Дьюар уже совсем пришёл в себя и поинтересовался, втайне надеясь увидеть его смущение:
— А вы, Селестен?
— Что я?
— Вы никогда не лжёте?
— Никогда, — ответил юноша с запинкой.
Брови его слетелись к переносице, но он ничем не выказал смущения или недовольства. Бледность вот только ещё больше усилилась, но румянец не появился.
— А что вас сюда привело в этот час? Не вы ли сами сказали мне, что… — начал Ален.

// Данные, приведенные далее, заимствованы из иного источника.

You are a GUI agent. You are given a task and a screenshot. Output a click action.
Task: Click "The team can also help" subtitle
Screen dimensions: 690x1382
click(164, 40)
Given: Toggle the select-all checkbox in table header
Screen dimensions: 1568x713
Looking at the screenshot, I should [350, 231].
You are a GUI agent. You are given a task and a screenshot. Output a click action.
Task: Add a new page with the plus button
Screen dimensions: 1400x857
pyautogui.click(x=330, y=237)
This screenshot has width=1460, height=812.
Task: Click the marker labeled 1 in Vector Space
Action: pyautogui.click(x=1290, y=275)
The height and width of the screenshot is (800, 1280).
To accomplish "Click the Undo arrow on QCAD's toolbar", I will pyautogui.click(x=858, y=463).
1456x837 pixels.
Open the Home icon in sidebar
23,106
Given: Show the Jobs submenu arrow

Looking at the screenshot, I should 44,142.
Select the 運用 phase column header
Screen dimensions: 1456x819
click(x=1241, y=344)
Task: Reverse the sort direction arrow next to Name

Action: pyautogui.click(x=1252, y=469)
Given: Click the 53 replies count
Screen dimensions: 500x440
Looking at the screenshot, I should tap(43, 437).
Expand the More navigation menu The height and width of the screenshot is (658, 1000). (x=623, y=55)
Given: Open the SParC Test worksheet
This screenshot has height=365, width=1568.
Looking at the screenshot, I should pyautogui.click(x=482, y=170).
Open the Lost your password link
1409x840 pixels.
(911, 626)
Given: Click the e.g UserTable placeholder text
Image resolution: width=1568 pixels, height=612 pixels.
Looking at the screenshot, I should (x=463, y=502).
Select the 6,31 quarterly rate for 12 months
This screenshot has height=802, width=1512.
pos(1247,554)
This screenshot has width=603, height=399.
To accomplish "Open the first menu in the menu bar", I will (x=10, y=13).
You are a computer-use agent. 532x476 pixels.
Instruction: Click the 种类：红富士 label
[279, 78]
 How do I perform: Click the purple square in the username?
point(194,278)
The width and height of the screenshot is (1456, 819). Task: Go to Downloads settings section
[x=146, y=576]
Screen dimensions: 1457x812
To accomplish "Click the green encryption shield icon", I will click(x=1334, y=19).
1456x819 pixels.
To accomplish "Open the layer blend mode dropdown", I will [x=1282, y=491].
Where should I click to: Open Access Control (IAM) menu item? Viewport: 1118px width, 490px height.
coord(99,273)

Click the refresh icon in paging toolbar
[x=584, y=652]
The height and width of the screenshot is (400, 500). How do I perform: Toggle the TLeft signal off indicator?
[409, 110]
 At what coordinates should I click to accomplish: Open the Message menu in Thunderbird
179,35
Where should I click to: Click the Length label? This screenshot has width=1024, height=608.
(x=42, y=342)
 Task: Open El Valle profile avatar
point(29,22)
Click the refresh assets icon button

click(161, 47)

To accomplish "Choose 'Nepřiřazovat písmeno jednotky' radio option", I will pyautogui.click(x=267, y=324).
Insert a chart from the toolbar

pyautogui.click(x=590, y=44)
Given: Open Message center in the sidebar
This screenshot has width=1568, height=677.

Труавиль перебил его, но без раздражения:
— …что время нужно регламентировать? Я помню. Но у меня к вам вопрос. Вас не затруднит на него ответить?
— Спрашивайте.
— Вы действительно считаете, что я жестокий? — Тёмные глаза Селестена ввинтились в лицо Дьюара.
Тот покраснел:
— Мадам Кристи не умеет держать язык за зубами!
— Вы действительно так считаете?
Дьюар промолчал, опустил глаза.
— Ну же! — Труавиль подался вперёд. — Если вы так считаете, скажите же это. Я вас слушаю. Я жесток?
— Кое в чём да.
— В чём же? — Юноша слегка улыбнулся. — Обвинил вас в том, что вы потеряли веру? Простите меня, если я был прямолинеен. Иногда люди путают искренность с жестокостью, но поверьте мне: я всего лишь хочу вам помочь.
— Всего лишь утешить, — мрачно возразил больной. — Даже врачи не смогли мне помочь. А вы не врач, Селестен.
— Не врач. Но, может, смогу сделать то, что им не удалось. — Труавиль опустился на колени возле кровати.
— Что вы делаете? — изумился Дьюар.
Селестен сложил руки, словно хотел помолиться:
— Вы помните Псалом 24? «Боже мой! На Тебя уповаю, да не постыжусь вовек…» Верьте, Ален, верьте! Ничего не свершится без воли Его, поскольку мир Ему принадлежит. Вы только не думайте, я вам проповедь читать не собираюсь. Но если бы только вы мне поверили! Впрочем, если вам угодно доказательств… вы убедитесь, что я прав. Прямо сейчас.